_Work instruction_. Decide whether each statement below agrees with the article on the Kerala high court ruling, answering yes or no and quoting the deciding words from the article. 1. The committee is to include a paediatric surgeon. 2. The court gave the government six months to issue an order regulating sex-selective surgeries. 3. The child's doctors advised against surgery.

_Text segment_.
Kid’s sex-selective operation can’t be parents’ call: Kerala high court | India News – Times of India
“Granting such permission may result in severe emotional and psychological issues if, on attaining adolescence, the child develops orientation towards the gender other than the one to which the child was converted through surgical intervention,” states Justice V G Arun’s order, issued on Monday.
He said granting the petitioners permission to go ahead with the planned genital reconstructive surgery on their child would impinge on the latter’s rights under articles 14, 19 and 21 of the Constitution.
Justice Arun directed the state government to constitute a state-level multi-disciplinary committee comprising experts to examine requests for sex-selective surgery on intersex children. The committee should have a paediatrician, a paediatric endocrinologist, a paediatric surgeon and a child psychiatrist or psychologist, he said.
The court also asked the government to issue within three months an order regulating sex-selective surgeries on infants and older children. Until regulation is in place, all such surgeries shall be conducted only on the basis of the opinion of the state-level multidisciplinary committee, it said.
The child whose parents had moved the petition was diagnosed with congenital adrenal hyperplasia. The child’s doctors advised surgery, but no surgeon was willing to perform one without legal sanction.

[Dataset items]
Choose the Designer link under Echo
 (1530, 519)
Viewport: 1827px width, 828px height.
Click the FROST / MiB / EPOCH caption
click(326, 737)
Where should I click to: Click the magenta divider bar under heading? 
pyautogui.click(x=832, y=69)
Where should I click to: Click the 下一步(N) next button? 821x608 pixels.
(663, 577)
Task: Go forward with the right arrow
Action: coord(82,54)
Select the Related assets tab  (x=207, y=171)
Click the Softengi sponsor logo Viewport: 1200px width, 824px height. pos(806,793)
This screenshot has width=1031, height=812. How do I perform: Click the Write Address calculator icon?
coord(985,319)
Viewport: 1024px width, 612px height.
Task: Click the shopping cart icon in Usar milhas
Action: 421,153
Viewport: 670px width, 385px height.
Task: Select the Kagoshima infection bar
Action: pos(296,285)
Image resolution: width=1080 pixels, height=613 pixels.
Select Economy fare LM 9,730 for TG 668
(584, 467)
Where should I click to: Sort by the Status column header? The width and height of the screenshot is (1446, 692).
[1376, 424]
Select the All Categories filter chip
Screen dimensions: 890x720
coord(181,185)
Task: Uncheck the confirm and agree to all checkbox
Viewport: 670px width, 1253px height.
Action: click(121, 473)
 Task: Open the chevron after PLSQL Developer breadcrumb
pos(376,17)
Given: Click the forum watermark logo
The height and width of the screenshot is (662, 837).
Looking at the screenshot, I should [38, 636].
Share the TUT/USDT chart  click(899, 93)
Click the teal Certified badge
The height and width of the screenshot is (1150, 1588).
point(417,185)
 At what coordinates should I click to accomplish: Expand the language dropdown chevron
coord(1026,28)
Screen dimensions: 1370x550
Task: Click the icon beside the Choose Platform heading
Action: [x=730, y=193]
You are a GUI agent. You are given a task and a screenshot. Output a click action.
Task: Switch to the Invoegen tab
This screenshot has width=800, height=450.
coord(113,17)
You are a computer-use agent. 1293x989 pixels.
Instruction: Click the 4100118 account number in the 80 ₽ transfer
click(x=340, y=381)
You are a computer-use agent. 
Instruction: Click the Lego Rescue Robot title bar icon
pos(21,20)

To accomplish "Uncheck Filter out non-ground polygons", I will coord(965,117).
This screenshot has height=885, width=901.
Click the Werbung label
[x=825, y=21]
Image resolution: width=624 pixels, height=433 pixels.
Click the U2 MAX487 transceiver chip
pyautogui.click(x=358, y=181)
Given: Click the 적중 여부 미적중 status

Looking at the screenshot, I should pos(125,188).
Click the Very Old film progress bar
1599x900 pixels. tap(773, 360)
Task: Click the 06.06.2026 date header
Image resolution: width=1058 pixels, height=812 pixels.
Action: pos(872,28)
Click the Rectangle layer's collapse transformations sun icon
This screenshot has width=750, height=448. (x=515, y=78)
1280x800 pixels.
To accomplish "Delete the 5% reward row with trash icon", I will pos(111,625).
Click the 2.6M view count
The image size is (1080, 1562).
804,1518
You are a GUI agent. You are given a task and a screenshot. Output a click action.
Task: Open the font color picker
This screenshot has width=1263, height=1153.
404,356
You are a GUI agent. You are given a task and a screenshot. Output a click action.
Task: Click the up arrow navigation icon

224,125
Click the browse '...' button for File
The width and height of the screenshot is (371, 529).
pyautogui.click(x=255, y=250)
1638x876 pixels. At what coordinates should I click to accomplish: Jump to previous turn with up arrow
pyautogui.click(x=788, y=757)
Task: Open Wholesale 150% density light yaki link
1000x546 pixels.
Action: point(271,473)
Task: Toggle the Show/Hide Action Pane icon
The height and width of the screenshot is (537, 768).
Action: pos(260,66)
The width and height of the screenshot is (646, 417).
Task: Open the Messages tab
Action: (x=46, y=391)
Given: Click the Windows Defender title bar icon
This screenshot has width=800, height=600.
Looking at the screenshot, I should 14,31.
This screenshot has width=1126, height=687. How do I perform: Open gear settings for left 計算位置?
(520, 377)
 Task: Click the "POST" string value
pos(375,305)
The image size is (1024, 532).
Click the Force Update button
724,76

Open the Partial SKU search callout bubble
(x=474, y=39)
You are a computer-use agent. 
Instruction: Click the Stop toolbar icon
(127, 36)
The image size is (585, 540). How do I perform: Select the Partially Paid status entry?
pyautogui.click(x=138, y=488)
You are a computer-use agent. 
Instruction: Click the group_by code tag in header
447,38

_Result below_.
1. Yes: "The committee should have a paediatrician, a paediatric endocrinologist, a paediatric surgeon and a child psychiatrist or psychologist"
2. No: "The court also asked the government to issue within three months an order regulating sex-selective surgeries on infants and older children."
3. No: "The child’s doctors advised surgery"